• Stated goal
Rewrite the items as a two-column CSV with the headers "prompt" and "reply". Start at the line that has "Edit the Name value CROSSTAB_6", continue through the last item, and give one row per item with its text and its answer, each in a single quoted field with line breaks replaced by spaces and the pictures left out.
== Records for the task
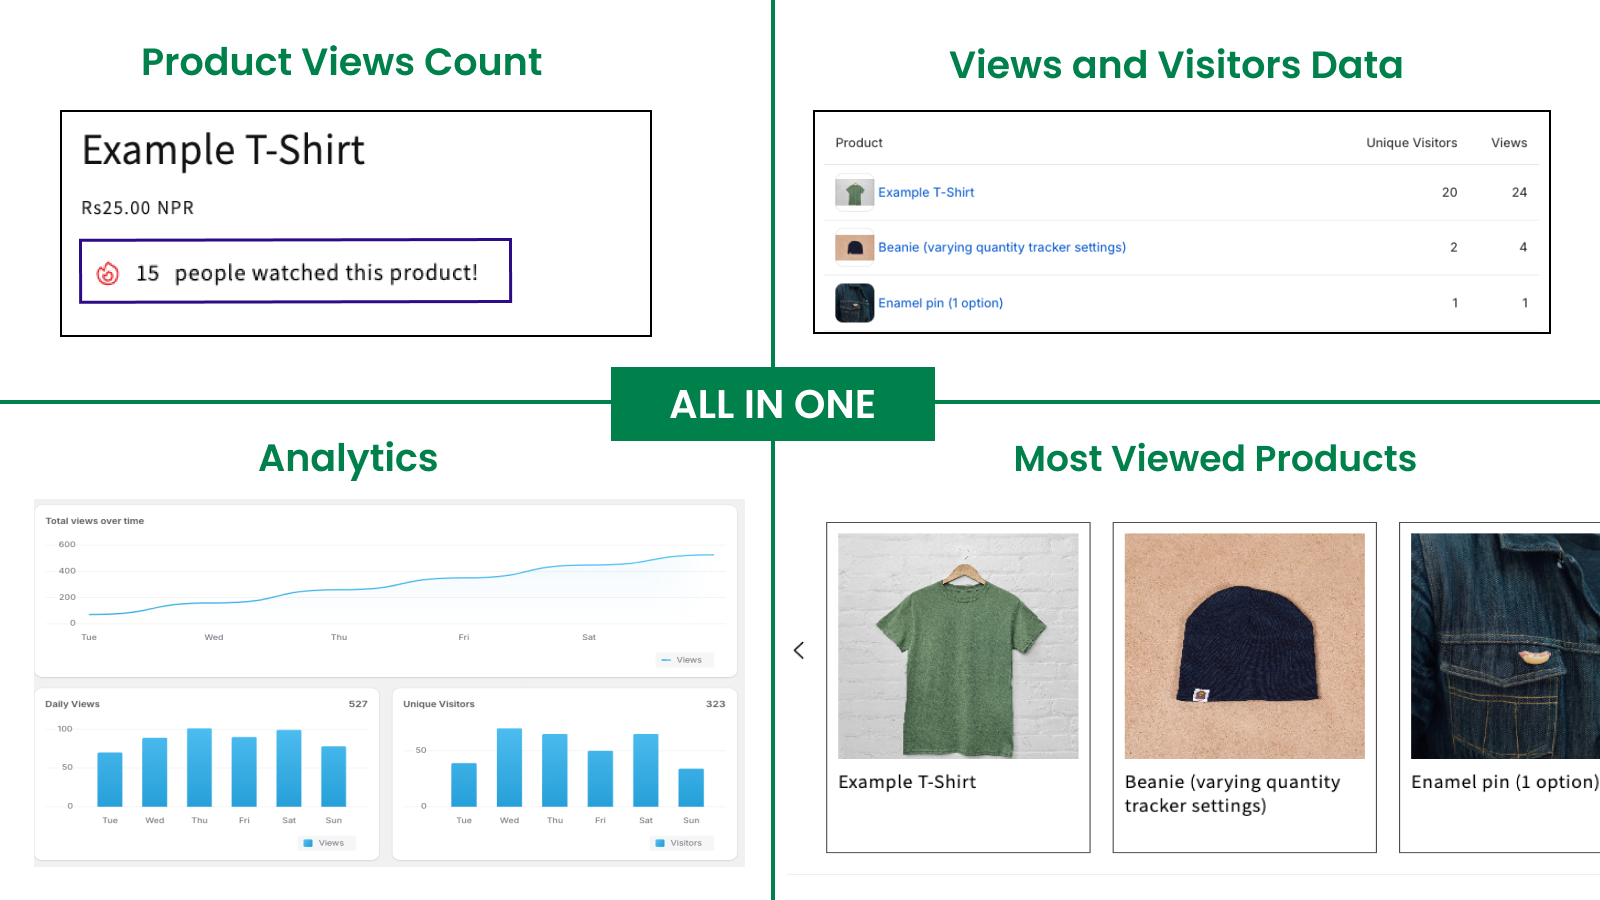Image resolution: width=1600 pixels, height=900 pixels.
Task: Sort the table by the Views column header
Action: tap(1509, 142)
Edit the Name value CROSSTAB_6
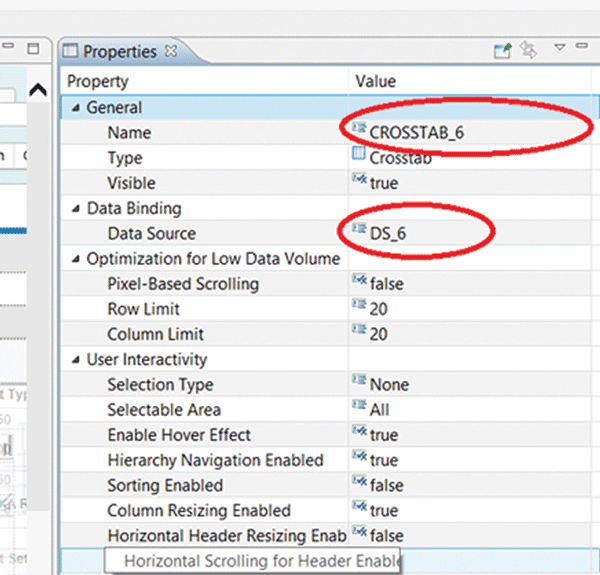600x575 pixels. pyautogui.click(x=417, y=132)
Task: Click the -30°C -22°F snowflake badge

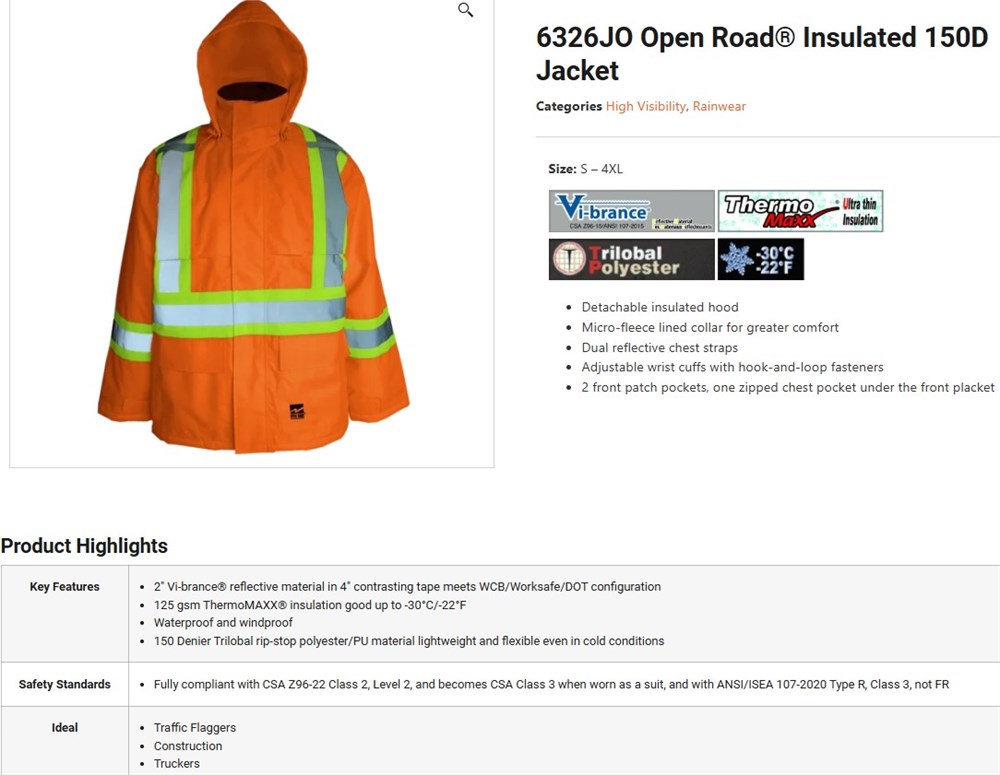Action: point(760,259)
====
• Result of this exercise
prompt,reply
"Edit the Name value CROSSTAB_6","600x575 pixels. pyautogui.click(x=417, y=132)"
"Task: Click the -30°C -22°F snowflake badge","Action: point(760,259)"